5.4. Tuning Virtual Memory

Virtual memory is typically consumed by processes, file system caches, and the kernel. Virtual memory utilization depends on a number of factors, which can be affected by the following parameters:
swappiness
A value from 0 to 100 which controls the degree to which the system swaps. A high value prioritizes system performance, aggressively swapping processes out of physical memory when they are not active. A low value prioritizes interactivity and avoids swapping processes out of physical memory for as long as possible, which decreases response latency. The default value is 60.
min_free_kbytes
The minimum number of kilobytes to keep free across the system. This value is used to compute a watermark value for each low memory zone, which are then assigned a number of reserved free pages proportional to their size.

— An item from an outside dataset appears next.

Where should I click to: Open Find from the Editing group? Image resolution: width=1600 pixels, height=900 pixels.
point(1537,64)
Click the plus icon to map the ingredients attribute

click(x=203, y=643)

Extreme values can break your system

Be cautious when setting this parameter, as both too-low and too-high values can be damaging.
Setting min_free_kbytes too low prevents the system from reclaiming memory. This can result in system hangs and OOM-killing multiple processes.
However, setting this parameter to a value that is too high (5-10% of total system memory) will cause your system to become out-of-memory immediately. Linux is designed to use all available RAM to cache file system data. Setting a high min_free_kbytes value results in the system spending too much time reclaiming memory.
dirty_ratio
Defines a percentage value. Writeout of dirty data begins (via pdflush) when dirty data comprises this percentage of total system memory. The default value is 20.
dirty_background_ratio
Defines a percentage value. Writeout of dirty data begins in the background (via pdflush) when dirty data comprises this percentage of total memory. The default value is 10.
drop_caches
Setting this value to 1, 2, or 3 causes the kernel to drop various combinations of page cache and slab cache.
1
The system invalidates and frees all page cache memory.
2
The system frees all unused slab cache memory.
3
The system frees all page cache and slab cache memory.
This is a non-destructive operation. Since dirty objects cannot be freed, running sync before setting this parameter's value is recommended.

Important

Using the drop_caches to free memory is not recommended in a production environment.
To set these values temporarily during tuning, echo the desired value to the appropriate file in the proc file system. For example, to set swappiness temporarily to 50, run:
# echo 50 > /proc/sys/vm/swappiness
To set this value persistently, you will need to use the sysctl command. Refer to The proc File System appendix of the Red Hat Enterprise Linux 6 Deployment Guide for further information.